_Aim of the task_
Work out how many lines of the data contain "untuk" and reply with that number alone.
::: Records shown :::
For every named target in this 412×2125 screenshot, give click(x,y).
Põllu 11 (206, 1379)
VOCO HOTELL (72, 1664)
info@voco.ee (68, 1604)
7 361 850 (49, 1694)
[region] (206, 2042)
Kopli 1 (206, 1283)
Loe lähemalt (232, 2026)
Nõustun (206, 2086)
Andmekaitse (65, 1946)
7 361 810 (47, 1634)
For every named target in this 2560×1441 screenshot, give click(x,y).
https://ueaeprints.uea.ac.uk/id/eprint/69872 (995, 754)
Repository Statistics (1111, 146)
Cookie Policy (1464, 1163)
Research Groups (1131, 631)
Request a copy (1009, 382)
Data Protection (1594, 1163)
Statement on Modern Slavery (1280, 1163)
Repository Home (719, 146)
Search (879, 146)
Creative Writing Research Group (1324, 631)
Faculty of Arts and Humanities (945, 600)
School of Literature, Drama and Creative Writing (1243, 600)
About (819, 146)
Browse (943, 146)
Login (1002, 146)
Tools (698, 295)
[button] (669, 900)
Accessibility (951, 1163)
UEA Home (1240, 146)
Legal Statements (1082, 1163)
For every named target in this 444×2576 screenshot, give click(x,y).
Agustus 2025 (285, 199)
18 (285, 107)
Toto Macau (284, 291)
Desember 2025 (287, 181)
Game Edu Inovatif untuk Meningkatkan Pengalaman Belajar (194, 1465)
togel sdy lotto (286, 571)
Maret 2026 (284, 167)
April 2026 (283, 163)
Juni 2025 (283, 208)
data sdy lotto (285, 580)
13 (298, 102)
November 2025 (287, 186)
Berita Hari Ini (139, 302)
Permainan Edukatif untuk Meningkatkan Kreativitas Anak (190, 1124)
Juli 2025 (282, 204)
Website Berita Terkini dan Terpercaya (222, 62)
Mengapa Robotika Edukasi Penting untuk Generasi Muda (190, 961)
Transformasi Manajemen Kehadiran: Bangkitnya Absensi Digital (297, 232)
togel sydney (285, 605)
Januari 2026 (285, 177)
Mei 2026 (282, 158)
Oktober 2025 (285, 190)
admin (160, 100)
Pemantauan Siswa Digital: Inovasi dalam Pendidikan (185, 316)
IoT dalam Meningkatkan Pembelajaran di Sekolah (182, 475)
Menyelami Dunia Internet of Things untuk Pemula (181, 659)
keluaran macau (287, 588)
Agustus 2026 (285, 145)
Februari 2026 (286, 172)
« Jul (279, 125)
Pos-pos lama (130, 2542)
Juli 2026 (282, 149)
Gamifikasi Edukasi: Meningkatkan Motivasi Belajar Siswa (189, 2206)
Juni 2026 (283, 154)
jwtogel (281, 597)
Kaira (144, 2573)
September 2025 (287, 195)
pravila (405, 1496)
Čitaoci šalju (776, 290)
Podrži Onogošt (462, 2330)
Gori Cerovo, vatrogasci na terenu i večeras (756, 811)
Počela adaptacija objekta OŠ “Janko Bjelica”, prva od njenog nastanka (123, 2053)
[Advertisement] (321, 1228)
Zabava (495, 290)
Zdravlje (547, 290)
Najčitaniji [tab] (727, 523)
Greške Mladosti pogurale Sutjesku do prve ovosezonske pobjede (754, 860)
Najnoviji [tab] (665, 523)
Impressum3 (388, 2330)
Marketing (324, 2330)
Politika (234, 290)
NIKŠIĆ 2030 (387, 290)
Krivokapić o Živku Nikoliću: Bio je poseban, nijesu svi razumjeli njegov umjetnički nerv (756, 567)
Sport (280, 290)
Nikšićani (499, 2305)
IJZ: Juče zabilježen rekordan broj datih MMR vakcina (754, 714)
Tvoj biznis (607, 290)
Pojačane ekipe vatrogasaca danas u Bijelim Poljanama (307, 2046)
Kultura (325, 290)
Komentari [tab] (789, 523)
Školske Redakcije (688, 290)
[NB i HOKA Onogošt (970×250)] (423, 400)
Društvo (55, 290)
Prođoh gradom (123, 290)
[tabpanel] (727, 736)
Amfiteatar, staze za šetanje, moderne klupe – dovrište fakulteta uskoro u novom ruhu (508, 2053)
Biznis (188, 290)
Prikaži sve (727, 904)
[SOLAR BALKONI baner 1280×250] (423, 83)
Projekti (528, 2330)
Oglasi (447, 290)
:::
_Exercise response_
4